# Subsampling

Here we demonstrate the subsampling procedure Discretized Density Sampling (DDS). DDS forms part of the subsampling suite in PumasQSP. For more details on other subsamping strategies see API section).

## Julia environment

For this tutorial we will need the following packages:

ModuleDescription
PumasQSPPumasQSP is used to formulate the QSP workflow.
ModelingToolkitThe symbolic modeling environment
DifferentialEquationsThe numerical differential equation solvers
DataSetsWe will load our experimental data from datasets on JuliaHub.
CSVHandling delimited text data
DataFramesHandling tabular data manipulation
Plots and StatsPlotsThe plotting and visualization libraries used for this tutorial.

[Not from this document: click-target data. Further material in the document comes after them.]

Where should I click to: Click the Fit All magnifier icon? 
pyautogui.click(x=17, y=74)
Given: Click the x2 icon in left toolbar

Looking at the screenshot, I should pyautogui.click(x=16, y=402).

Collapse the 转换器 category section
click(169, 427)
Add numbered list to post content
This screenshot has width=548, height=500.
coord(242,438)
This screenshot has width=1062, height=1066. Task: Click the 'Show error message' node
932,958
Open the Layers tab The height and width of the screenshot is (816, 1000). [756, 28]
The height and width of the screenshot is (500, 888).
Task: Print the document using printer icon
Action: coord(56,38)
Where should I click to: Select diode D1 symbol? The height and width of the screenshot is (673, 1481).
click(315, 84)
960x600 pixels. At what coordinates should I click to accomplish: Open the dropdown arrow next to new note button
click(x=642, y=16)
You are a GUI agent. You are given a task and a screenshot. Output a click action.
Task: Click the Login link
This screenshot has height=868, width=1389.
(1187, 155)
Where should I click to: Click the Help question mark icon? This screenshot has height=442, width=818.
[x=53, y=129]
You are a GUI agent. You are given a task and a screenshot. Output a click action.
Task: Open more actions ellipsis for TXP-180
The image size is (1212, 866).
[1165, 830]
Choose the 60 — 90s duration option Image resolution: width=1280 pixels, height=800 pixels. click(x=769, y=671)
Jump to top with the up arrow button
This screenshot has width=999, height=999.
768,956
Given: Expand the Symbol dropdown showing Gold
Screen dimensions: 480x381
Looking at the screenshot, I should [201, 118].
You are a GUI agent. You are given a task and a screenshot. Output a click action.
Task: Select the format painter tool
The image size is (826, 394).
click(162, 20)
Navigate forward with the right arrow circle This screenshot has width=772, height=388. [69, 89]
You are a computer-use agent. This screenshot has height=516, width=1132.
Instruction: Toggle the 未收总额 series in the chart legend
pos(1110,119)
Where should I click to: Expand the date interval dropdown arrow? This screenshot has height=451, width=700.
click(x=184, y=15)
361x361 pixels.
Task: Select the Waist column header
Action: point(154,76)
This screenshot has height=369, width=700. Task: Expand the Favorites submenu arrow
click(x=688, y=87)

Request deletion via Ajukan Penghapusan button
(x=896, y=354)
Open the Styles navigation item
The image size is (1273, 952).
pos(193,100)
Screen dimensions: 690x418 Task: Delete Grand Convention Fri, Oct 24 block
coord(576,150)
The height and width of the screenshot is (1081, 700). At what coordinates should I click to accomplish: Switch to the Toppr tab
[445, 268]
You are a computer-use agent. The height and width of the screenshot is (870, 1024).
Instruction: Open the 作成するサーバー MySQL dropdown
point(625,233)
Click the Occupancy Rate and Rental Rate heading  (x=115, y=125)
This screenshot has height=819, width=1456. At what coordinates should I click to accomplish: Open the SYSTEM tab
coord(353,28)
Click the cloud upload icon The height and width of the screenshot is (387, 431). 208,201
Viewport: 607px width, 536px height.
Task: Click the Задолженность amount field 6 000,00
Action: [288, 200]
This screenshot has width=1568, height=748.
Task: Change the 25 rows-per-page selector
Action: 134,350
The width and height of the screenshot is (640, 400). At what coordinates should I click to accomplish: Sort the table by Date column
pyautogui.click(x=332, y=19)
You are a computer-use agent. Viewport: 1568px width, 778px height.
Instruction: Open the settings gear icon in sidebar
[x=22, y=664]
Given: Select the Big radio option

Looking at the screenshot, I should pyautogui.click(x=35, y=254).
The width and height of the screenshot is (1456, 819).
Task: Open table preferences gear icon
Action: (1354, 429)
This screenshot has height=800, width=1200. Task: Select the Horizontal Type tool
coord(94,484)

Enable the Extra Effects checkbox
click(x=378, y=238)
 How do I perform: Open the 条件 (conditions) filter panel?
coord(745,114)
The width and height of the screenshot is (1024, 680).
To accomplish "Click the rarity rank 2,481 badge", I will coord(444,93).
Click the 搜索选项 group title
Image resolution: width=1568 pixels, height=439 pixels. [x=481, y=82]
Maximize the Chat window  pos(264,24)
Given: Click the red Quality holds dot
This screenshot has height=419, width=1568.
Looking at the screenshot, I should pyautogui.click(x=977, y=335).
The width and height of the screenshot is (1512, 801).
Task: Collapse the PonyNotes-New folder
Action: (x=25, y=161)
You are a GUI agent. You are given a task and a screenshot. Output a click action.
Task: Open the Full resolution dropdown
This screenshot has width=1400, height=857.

First we prepare the environment by listing the packages we are using within the example.

# Packages used for this example
using PumasQSP
using ModelingToolkit
using DifferentialEquations
using DataSets
using DataFrames
using CSV
using Distributions
using Plots
using StatsPlots

## Model and Trials setup

We define our model using ModelingToolkit.jl.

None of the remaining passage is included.